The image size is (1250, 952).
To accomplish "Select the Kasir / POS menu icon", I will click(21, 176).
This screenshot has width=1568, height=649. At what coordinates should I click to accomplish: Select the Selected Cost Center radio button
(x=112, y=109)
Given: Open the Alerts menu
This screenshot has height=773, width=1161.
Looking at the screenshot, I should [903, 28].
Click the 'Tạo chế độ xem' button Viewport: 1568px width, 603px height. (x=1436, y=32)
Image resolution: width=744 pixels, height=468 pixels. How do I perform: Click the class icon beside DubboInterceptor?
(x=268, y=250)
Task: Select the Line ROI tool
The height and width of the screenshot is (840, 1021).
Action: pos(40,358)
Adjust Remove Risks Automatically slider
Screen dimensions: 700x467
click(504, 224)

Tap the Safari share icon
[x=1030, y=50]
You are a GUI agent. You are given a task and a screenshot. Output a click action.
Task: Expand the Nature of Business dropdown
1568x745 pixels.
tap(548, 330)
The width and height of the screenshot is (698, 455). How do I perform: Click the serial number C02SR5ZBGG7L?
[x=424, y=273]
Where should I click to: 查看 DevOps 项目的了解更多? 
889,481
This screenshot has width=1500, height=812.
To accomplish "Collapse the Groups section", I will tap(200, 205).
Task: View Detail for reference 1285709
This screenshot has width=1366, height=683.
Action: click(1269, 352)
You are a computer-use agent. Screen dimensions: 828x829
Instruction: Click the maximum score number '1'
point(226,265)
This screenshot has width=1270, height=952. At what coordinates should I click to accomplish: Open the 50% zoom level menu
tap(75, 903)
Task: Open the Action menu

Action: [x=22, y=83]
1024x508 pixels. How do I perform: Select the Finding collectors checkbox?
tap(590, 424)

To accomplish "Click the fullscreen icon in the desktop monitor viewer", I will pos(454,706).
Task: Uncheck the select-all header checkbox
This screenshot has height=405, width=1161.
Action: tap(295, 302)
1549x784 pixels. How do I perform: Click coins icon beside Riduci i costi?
-=-=-=-=-
__Task details__.
Tally the lines in the records above that contain the word "accomplish" and give only that number.

__Response below__.
5